Source data =
BEGIN

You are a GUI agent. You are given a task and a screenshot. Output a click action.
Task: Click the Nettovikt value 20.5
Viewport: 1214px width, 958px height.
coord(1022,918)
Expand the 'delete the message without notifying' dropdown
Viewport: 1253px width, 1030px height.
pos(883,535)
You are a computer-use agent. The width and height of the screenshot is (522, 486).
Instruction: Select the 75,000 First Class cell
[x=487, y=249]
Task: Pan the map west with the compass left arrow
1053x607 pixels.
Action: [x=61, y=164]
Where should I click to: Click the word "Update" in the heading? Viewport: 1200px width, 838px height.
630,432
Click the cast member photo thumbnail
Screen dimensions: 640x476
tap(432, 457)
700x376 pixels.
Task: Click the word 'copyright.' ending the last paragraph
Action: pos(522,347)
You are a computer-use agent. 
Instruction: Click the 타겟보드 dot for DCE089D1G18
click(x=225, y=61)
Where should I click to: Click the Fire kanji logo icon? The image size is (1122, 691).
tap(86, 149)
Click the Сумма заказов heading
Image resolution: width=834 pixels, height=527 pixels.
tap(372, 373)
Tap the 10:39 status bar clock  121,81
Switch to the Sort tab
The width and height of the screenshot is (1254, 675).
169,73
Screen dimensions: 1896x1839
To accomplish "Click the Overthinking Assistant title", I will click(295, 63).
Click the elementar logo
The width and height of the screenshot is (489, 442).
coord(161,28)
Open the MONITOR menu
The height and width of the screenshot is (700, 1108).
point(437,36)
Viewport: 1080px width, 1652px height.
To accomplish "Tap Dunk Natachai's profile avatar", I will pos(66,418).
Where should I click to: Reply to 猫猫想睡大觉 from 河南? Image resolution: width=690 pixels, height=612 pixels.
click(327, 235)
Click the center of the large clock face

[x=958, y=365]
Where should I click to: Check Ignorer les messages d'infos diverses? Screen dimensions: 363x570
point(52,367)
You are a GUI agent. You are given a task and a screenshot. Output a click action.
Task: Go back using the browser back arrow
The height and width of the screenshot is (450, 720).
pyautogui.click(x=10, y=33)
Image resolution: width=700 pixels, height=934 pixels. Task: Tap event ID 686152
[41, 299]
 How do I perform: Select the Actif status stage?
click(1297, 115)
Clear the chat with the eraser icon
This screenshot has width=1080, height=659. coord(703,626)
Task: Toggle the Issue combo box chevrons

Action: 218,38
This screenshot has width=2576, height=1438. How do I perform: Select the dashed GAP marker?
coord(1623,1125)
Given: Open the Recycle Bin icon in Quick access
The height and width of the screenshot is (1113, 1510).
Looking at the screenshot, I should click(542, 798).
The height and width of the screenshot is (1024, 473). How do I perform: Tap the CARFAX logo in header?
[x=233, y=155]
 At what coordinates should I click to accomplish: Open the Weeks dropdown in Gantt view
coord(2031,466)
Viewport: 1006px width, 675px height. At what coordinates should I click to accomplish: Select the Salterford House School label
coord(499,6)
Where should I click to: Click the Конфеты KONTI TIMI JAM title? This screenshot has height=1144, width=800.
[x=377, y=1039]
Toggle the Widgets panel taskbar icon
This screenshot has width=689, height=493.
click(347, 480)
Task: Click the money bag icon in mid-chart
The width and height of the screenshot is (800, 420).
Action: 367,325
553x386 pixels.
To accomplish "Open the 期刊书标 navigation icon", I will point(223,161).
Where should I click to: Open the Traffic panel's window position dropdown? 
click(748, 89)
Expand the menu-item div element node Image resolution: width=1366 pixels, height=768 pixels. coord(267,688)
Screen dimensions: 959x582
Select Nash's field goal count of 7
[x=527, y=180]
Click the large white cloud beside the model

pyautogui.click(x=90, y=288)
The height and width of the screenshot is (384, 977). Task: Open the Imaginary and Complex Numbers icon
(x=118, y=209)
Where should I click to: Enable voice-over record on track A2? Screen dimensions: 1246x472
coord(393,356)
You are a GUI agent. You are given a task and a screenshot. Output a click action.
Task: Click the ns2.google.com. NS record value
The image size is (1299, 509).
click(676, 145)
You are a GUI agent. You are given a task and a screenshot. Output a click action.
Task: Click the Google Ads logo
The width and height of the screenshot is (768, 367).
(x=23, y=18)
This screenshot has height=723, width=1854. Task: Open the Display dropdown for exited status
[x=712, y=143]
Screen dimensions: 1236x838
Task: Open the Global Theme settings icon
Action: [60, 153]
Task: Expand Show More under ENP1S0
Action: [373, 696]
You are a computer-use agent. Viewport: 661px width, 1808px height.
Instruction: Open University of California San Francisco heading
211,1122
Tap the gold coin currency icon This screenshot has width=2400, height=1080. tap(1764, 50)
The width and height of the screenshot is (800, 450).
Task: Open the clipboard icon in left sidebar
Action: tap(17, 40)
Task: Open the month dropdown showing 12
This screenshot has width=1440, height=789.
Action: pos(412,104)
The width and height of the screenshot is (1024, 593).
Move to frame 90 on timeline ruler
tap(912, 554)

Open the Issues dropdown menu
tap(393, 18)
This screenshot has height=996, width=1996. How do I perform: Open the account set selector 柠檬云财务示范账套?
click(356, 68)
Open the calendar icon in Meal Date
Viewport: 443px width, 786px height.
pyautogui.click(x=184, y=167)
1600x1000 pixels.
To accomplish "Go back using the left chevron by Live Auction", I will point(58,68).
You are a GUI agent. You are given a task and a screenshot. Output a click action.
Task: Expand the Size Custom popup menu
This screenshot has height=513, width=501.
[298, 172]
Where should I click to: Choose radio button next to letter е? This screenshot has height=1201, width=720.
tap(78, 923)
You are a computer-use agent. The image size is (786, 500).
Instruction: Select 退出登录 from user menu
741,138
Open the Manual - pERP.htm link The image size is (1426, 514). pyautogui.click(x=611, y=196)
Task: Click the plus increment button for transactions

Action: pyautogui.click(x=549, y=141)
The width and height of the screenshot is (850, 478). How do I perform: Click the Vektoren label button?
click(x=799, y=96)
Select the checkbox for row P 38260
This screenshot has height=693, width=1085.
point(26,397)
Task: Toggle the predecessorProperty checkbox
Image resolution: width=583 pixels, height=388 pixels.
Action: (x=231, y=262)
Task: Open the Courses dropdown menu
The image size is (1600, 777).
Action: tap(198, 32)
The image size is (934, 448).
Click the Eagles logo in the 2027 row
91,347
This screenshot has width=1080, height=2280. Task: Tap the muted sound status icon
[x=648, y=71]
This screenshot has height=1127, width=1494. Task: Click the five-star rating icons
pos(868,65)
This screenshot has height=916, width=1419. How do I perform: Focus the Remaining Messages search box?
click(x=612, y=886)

END

What to do =
Write the records out once more, exactly as shown.

The completed task =
You are a GUI agent. You are given a task and a screenshot. Output a click action.
Task: Click the Nettovikt value 20.5
Viewport: 1214px width, 958px height.
coord(1022,918)
Expand the 'delete the message without notifying' dropdown
Viewport: 1253px width, 1030px height.
pos(883,535)
You are a computer-use agent. The width and height of the screenshot is (522, 486).
Instruction: Select the 75,000 First Class cell
[x=487, y=249]
Task: Pan the map west with the compass left arrow
1053x607 pixels.
Action: [x=61, y=164]
Where should I click to: Click the word "Update" in the heading? Viewport: 1200px width, 838px height.
630,432
Click the cast member photo thumbnail
Screen dimensions: 640x476
tap(432, 457)
700x376 pixels.
Task: Click the word 'copyright.' ending the last paragraph
Action: pos(522,347)
You are a computer-use agent. 
Instruction: Click the 타겟보드 dot for DCE089D1G18
click(x=225, y=61)
Where should I click to: Click the Fire kanji logo icon? The image size is (1122, 691).
tap(86, 149)
Click the Сумма заказов heading
Image resolution: width=834 pixels, height=527 pixels.
tap(372, 373)
Tap the 10:39 status bar clock  121,81
Switch to the Sort tab
The width and height of the screenshot is (1254, 675).
169,73
Screen dimensions: 1896x1839
To accomplish "Click the Overthinking Assistant title", I will click(295, 63).
Click the elementar logo
The width and height of the screenshot is (489, 442).
coord(161,28)
Open the MONITOR menu
The height and width of the screenshot is (700, 1108).
point(437,36)
Viewport: 1080px width, 1652px height.
To accomplish "Tap Dunk Natachai's profile avatar", I will pos(66,418).
Where should I click to: Reply to 猫猫想睡大觉 from 河南? Image resolution: width=690 pixels, height=612 pixels.
click(327, 235)
Click the center of the large clock face

[x=958, y=365]
Where should I click to: Check Ignorer les messages d'infos diverses? Screen dimensions: 363x570
point(52,367)
You are a GUI agent. You are given a task and a screenshot. Output a click action.
Task: Go back using the browser back arrow
The height and width of the screenshot is (450, 720).
pyautogui.click(x=10, y=33)
Image resolution: width=700 pixels, height=934 pixels. Task: Tap event ID 686152
[41, 299]
 How do I perform: Select the Actif status stage?
click(1297, 115)
Clear the chat with the eraser icon
This screenshot has width=1080, height=659. coord(703,626)
Task: Toggle the Issue combo box chevrons

Action: 218,38
This screenshot has width=2576, height=1438. How do I perform: Select the dashed GAP marker?
coord(1623,1125)
Given: Open the Recycle Bin icon in Quick access
The height and width of the screenshot is (1113, 1510).
Looking at the screenshot, I should click(542, 798).
The height and width of the screenshot is (1024, 473). How do I perform: Tap the CARFAX logo in header?
[x=233, y=155]
 At what coordinates should I click to accomplish: Open the Weeks dropdown in Gantt view
coord(2031,466)
Viewport: 1006px width, 675px height. At what coordinates should I click to accomplish: Select the Salterford House School label
coord(499,6)
Where should I click to: Click the Конфеты KONTI TIMI JAM title? This screenshot has height=1144, width=800.
[x=377, y=1039]
Toggle the Widgets panel taskbar icon
This screenshot has width=689, height=493.
click(347, 480)
Task: Click the money bag icon in mid-chart
The width and height of the screenshot is (800, 420).
Action: 367,325
553x386 pixels.
To accomplish "Open the 期刊书标 navigation icon", I will point(223,161).
Where should I click to: Open the Traffic panel's window position dropdown? 
click(748, 89)
Expand the menu-item div element node Image resolution: width=1366 pixels, height=768 pixels. coord(267,688)
Screen dimensions: 959x582
Select Nash's field goal count of 7
[x=527, y=180]
Click the large white cloud beside the model

pyautogui.click(x=90, y=288)
The height and width of the screenshot is (384, 977). Task: Open the Imaginary and Complex Numbers icon
(x=118, y=209)
Where should I click to: Enable voice-over record on track A2? Screen dimensions: 1246x472
coord(393,356)
You are a GUI agent. You are given a task and a screenshot. Output a click action.
Task: Click the ns2.google.com. NS record value
The image size is (1299, 509).
click(676, 145)
You are a GUI agent. You are given a task and a screenshot. Output a click action.
Task: Click the Google Ads logo
The width and height of the screenshot is (768, 367).
(x=23, y=18)
This screenshot has height=723, width=1854. Task: Open the Display dropdown for exited status
[x=712, y=143]
Screen dimensions: 1236x838
Task: Open the Global Theme settings icon
Action: [60, 153]
Task: Expand Show More under ENP1S0
Action: [373, 696]
You are a computer-use agent. Viewport: 661px width, 1808px height.
Instruction: Open University of California San Francisco heading
211,1122
Tap the gold coin currency icon This screenshot has width=2400, height=1080. tap(1764, 50)
The width and height of the screenshot is (800, 450).
Task: Open the clipboard icon in left sidebar
Action: tap(17, 40)
Task: Open the month dropdown showing 12
This screenshot has width=1440, height=789.
Action: pos(412,104)
The width and height of the screenshot is (1024, 593).
Move to frame 90 on timeline ruler
tap(912, 554)

Open the Issues dropdown menu
tap(393, 18)
This screenshot has height=996, width=1996. How do I perform: Open the account set selector 柠檬云财务示范账套?
click(356, 68)
Open the calendar icon in Meal Date
Viewport: 443px width, 786px height.
pyautogui.click(x=184, y=167)
1600x1000 pixels.
To accomplish "Go back using the left chevron by Live Auction", I will point(58,68).
You are a GUI agent. You are given a task and a screenshot. Output a click action.
Task: Expand the Size Custom popup menu
This screenshot has height=513, width=501.
[298, 172]
Where should I click to: Choose radio button next to letter е? This screenshot has height=1201, width=720.
tap(78, 923)
You are a computer-use agent. The image size is (786, 500).
Instruction: Select 退出登录 from user menu
741,138
Open the Manual - pERP.htm link The image size is (1426, 514). pyautogui.click(x=611, y=196)
Task: Click the plus increment button for transactions

Action: pyautogui.click(x=549, y=141)
The width and height of the screenshot is (850, 478). How do I perform: Click the Vektoren label button?
click(x=799, y=96)
Select the checkbox for row P 38260
This screenshot has height=693, width=1085.
point(26,397)
Task: Toggle the predecessorProperty checkbox
Image resolution: width=583 pixels, height=388 pixels.
Action: (x=231, y=262)
Task: Open the Courses dropdown menu
The image size is (1600, 777).
Action: tap(198, 32)
The image size is (934, 448).
Click the Eagles logo in the 2027 row
91,347
This screenshot has width=1080, height=2280. Task: Tap the muted sound status icon
[x=648, y=71]
This screenshot has height=1127, width=1494. Task: Click the five-star rating icons
pos(868,65)
This screenshot has height=916, width=1419. How do I perform: Focus the Remaining Messages search box?
click(x=612, y=886)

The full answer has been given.